When the reporter called in late 2004, the issue of suicide among teenagers wasn't among Joel Greenhouse's research priorities. The FDA had just released an analysis that seemed to indicate antidepressant drugs might cause children to take their own lives. The reporter asked Greenhouse, a Carnegie Mellon statistician who specializes in mental health research, to review the FDA's analysis.

He found that it wasn't based on studies that directly examined whether antidepressants caused pediatric suicide, but on a pooling of data from trials gauging whether the drugs helped depressed and anxious children. Although the FDA analysis found no suicides among the study participants, the agency required that antidepressants be labeled with a warning stating, in part: Antidepressants increase the risk of suicidal thinking and behavior.

Greenhouse was an ideal source for the reporter. One of his statistical specialties is evaluating data that researchers use to test their hypotheses in the absence of specific clinical trials.

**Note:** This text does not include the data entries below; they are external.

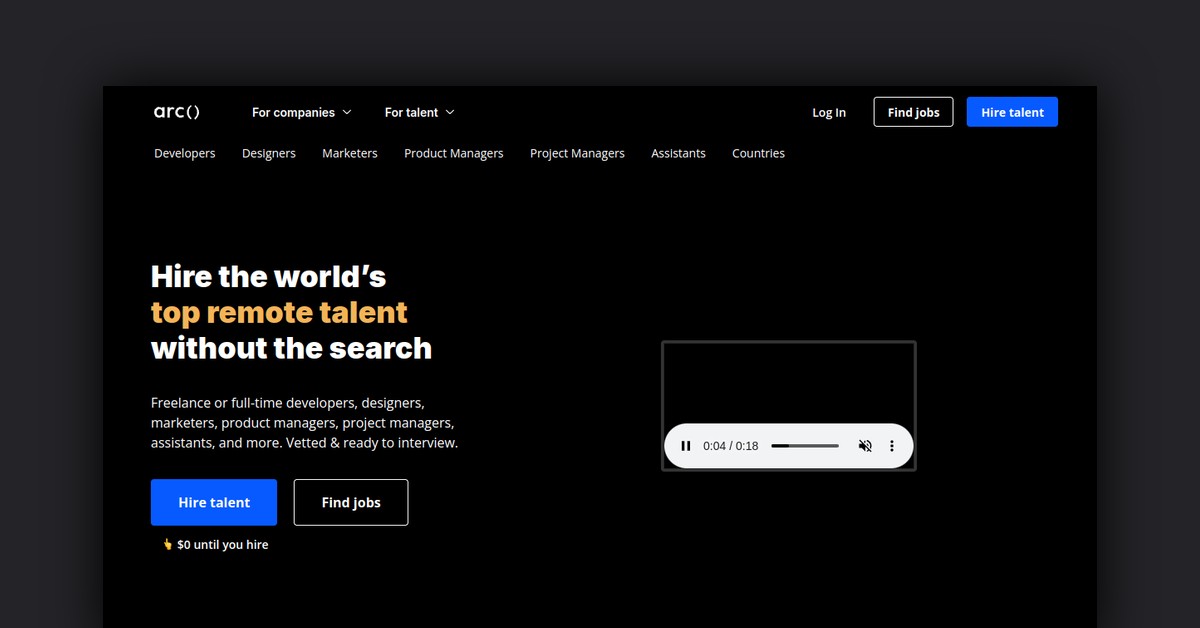Click the arc() logo
This screenshot has width=1200, height=628.
pos(176,112)
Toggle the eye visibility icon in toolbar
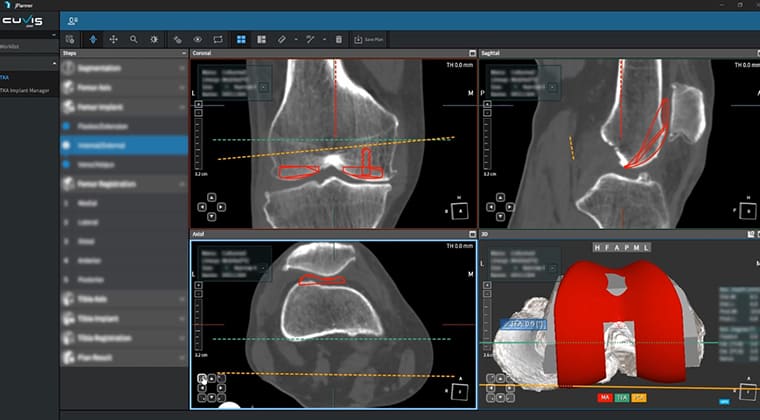The image size is (760, 420). tap(197, 39)
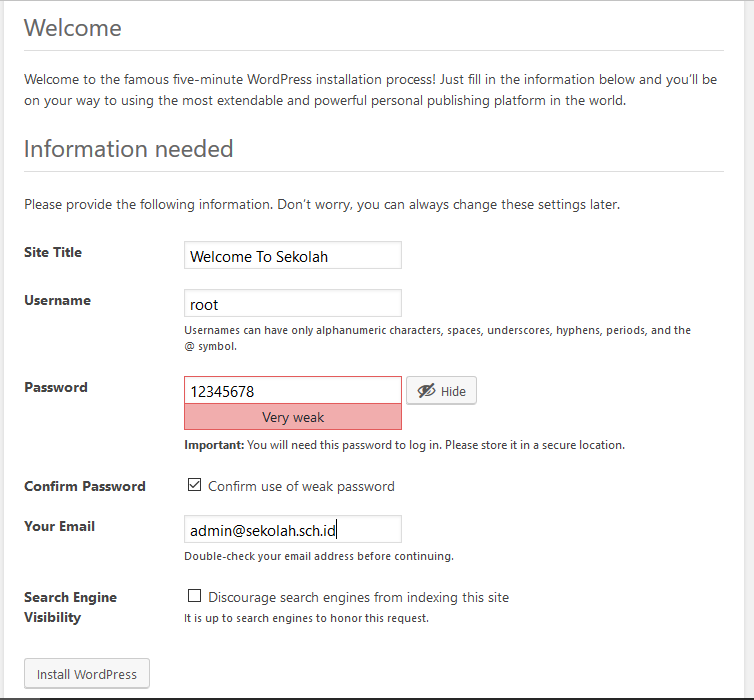Image resolution: width=754 pixels, height=700 pixels.
Task: Focus the Site Title input field
Action: pyautogui.click(x=293, y=256)
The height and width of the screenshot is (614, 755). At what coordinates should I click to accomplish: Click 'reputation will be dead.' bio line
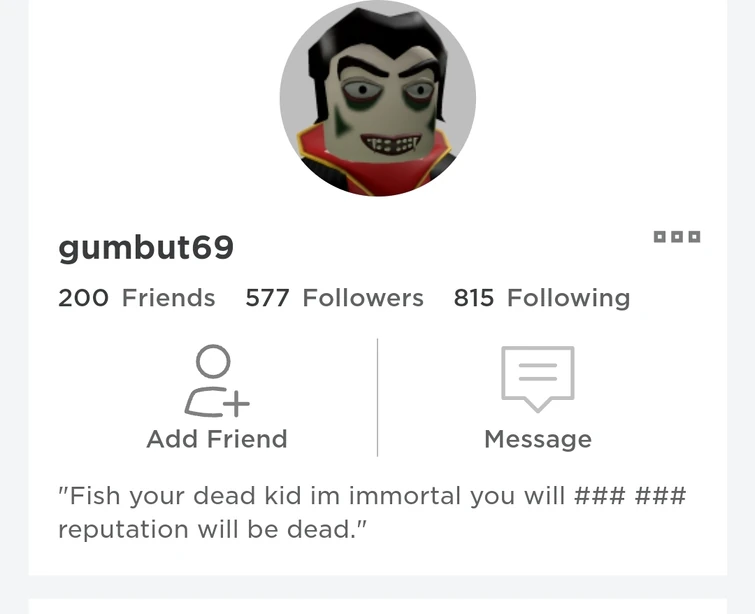[212, 529]
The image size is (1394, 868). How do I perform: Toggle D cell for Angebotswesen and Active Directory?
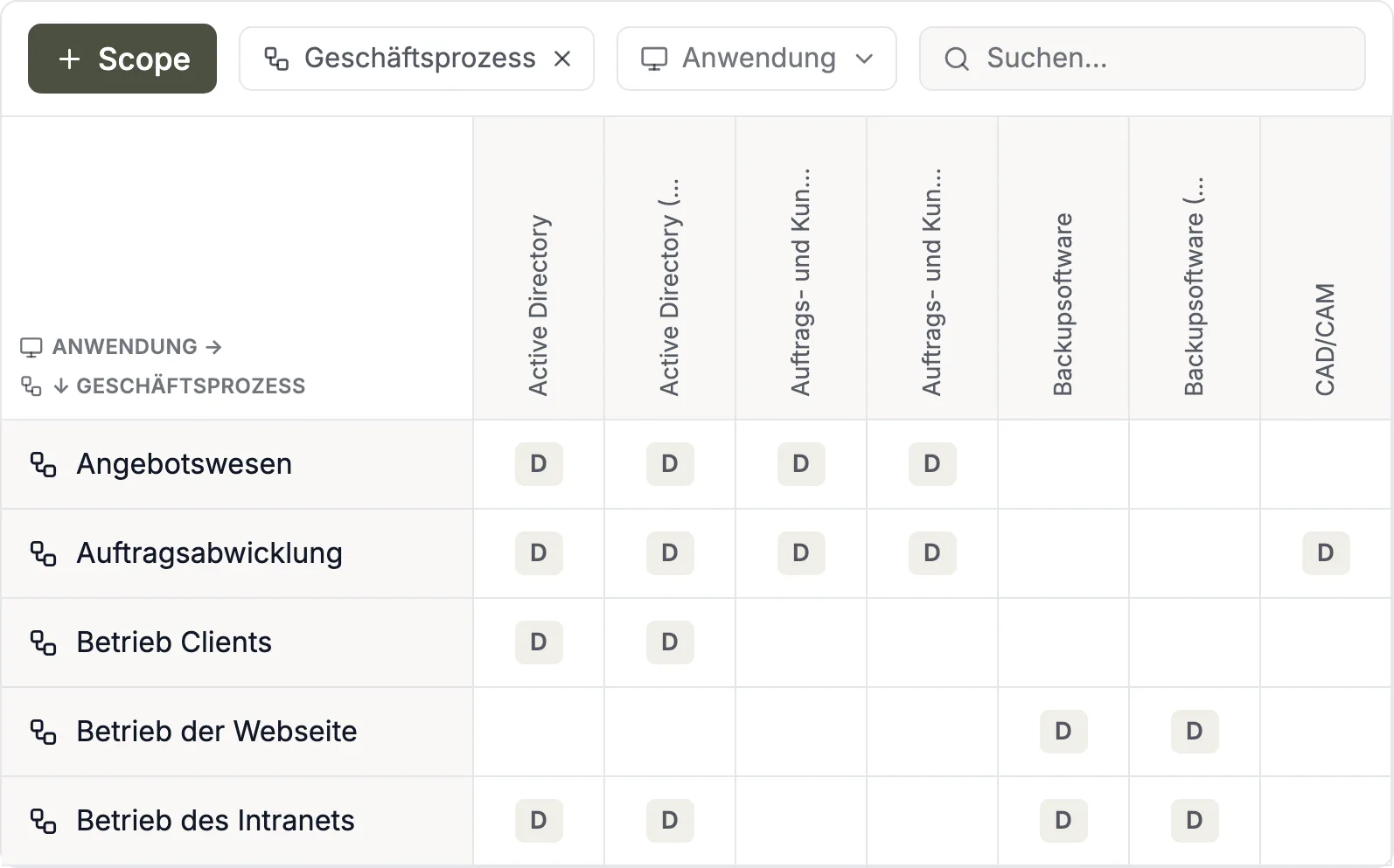(539, 464)
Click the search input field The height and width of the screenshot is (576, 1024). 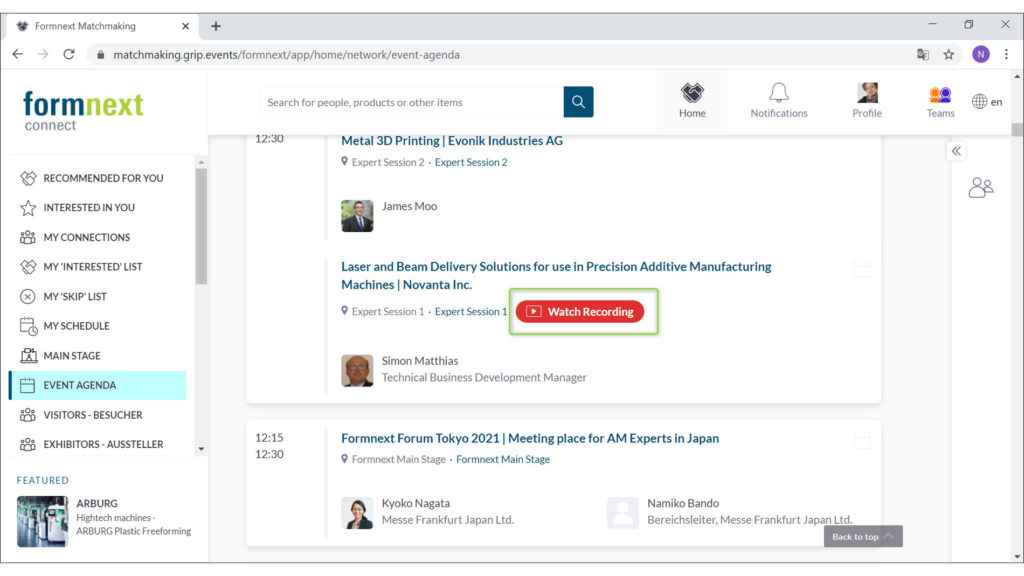(410, 102)
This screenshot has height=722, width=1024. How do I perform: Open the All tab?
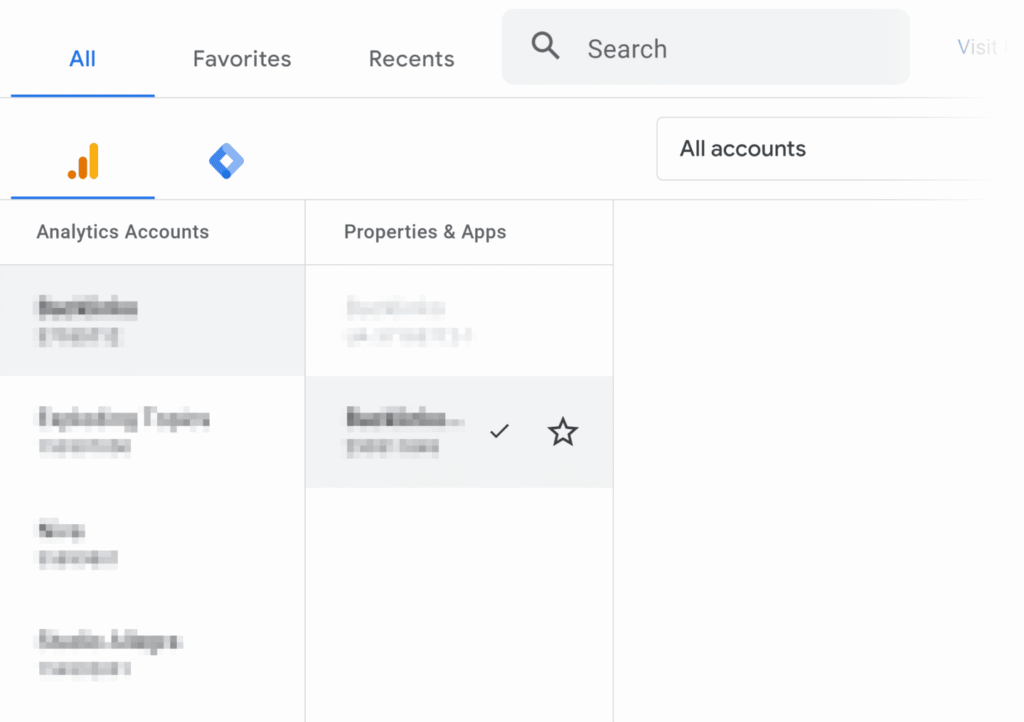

The FDA's 2004 warning label came after a year of media reports about the issue, a year, perhaps not coincidentally, in which antidepressant prescriptions among children decreased. Statistics for that year showed pediatric suicide rates increased by 18 percent, despite a steady decline in the previous 15 years. The FDA considered the rise an anomaly, but Greenhouse reviewed the 2005 numbers. He and his collaborators recently reported in JAMA that, though suicides did decline slightly from 2004 to 2005, there were still more pediatric suicides in 2005 than if the 15-year downward trend had continued.

Greenhouse says his ongoing research asks, "What sort of evidence would be needed to convince the FDA to rescind the blackbox warning? And where would that evidence come from?"